▶ _What the task asks_
Set down each line of the listing exactly as it reads.

:: Record excerpts ::

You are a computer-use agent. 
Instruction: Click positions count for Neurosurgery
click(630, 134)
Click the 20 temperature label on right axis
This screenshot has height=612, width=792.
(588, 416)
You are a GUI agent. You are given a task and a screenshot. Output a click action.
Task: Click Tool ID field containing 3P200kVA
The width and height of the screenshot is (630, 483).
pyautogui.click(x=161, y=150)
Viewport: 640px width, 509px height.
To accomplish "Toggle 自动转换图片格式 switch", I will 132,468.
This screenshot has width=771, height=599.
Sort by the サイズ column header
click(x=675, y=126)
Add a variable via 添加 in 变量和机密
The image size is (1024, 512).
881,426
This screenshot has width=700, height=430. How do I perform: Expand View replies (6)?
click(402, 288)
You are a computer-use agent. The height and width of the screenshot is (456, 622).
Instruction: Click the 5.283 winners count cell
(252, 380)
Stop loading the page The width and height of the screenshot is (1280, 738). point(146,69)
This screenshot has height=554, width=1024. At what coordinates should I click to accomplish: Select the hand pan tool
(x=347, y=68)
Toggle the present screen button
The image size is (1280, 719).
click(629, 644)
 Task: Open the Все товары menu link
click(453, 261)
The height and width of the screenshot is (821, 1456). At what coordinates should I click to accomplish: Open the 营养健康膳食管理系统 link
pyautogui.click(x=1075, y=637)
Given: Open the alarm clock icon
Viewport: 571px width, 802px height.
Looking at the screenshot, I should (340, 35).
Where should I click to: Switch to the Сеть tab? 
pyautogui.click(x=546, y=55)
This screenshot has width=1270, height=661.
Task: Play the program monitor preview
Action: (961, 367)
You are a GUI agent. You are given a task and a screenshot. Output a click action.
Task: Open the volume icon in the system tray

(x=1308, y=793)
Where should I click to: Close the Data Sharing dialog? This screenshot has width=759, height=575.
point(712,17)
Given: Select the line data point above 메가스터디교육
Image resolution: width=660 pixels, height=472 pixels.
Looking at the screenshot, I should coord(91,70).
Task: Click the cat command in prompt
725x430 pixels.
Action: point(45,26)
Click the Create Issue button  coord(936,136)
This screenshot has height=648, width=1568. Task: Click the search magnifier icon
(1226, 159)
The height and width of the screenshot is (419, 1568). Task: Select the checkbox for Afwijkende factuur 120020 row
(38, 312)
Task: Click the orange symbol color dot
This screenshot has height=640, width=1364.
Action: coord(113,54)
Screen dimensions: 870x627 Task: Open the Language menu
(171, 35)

:::

▶ _Answer to this task_
You are a computer-use agent. 
Instruction: Click positions count for Neurosurgery
click(630, 134)
Click the 20 temperature label on right axis
This screenshot has height=612, width=792.
(588, 416)
You are a GUI agent. You are given a task and a screenshot. Output a click action.
Task: Click Tool ID field containing 3P200kVA
The width and height of the screenshot is (630, 483).
pyautogui.click(x=161, y=150)
Viewport: 640px width, 509px height.
To accomplish "Toggle 自动转换图片格式 switch", I will 132,468.
This screenshot has width=771, height=599.
Sort by the サイズ column header
click(x=675, y=126)
Add a variable via 添加 in 变量和机密
The image size is (1024, 512).
881,426
This screenshot has width=700, height=430. How do I perform: Expand View replies (6)?
click(402, 288)
You are a computer-use agent. The height and width of the screenshot is (456, 622).
Instruction: Click the 5.283 winners count cell
(252, 380)
Stop loading the page The width and height of the screenshot is (1280, 738). point(146,69)
This screenshot has height=554, width=1024. At what coordinates should I click to accomplish: Select the hand pan tool
(x=347, y=68)
Toggle the present screen button
The image size is (1280, 719).
click(629, 644)
 Task: Open the Все товары menu link
click(453, 261)
The height and width of the screenshot is (821, 1456). At what coordinates should I click to accomplish: Open the 营养健康膳食管理系统 link
pyautogui.click(x=1075, y=637)
Given: Open the alarm clock icon
Viewport: 571px width, 802px height.
Looking at the screenshot, I should (340, 35).
Where should I click to: Switch to the Сеть tab? 
pyautogui.click(x=546, y=55)
This screenshot has width=1270, height=661.
Task: Play the program monitor preview
Action: (961, 367)
You are a GUI agent. You are given a task and a screenshot. Output a click action.
Task: Open the volume icon in the system tray

(x=1308, y=793)
Where should I click to: Close the Data Sharing dialog? This screenshot has width=759, height=575.
point(712,17)
Given: Select the line data point above 메가스터디교육
Image resolution: width=660 pixels, height=472 pixels.
Looking at the screenshot, I should coord(91,70).
Task: Click the cat command in prompt
725x430 pixels.
Action: point(45,26)
Click the Create Issue button  coord(936,136)
This screenshot has height=648, width=1568. Task: Click the search magnifier icon
(1226, 159)
The height and width of the screenshot is (419, 1568). Task: Select the checkbox for Afwijkende factuur 120020 row
(38, 312)
Task: Click the orange symbol color dot
This screenshot has height=640, width=1364.
Action: coord(113,54)
Screen dimensions: 870x627 Task: Open the Language menu
(171, 35)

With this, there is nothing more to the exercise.